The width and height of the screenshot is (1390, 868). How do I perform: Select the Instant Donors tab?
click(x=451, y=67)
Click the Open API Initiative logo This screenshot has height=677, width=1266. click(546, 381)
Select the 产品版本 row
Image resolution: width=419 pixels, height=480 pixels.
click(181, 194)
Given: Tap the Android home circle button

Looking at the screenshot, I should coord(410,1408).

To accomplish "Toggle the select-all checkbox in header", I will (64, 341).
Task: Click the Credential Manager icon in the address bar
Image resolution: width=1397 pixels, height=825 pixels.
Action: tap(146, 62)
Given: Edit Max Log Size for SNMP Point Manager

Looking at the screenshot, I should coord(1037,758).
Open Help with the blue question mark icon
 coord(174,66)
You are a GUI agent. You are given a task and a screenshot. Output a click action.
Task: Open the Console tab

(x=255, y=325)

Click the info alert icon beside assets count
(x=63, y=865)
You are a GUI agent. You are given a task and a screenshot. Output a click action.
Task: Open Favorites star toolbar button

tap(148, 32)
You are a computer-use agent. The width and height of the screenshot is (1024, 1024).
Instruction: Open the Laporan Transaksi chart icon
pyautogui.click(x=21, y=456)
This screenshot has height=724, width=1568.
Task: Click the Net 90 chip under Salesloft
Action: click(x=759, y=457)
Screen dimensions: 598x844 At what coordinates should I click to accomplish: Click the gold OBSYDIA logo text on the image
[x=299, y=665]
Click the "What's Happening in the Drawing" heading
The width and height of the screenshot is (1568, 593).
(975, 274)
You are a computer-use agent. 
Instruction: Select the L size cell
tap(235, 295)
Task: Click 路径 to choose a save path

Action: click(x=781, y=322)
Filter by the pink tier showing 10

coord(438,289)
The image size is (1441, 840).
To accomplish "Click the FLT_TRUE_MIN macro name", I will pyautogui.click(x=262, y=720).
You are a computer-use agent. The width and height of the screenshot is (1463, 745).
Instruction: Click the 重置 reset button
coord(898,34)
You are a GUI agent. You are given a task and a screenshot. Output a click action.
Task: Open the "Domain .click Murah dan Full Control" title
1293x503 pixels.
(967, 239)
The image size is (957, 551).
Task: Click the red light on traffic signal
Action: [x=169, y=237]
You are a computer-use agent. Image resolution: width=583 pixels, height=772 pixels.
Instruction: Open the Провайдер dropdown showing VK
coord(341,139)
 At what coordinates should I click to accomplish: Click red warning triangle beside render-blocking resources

- - -

▶ **TASK PROMPT**
Find every line of the data that includes the string "will". Copy each of those lines.

▶ **YOUR SOLUTION**
To accomplish "Toggle the select-all checkbox in header", I will (64, 341).
To accomplish "Click the FLT_TRUE_MIN macro name", I will pyautogui.click(x=262, y=720).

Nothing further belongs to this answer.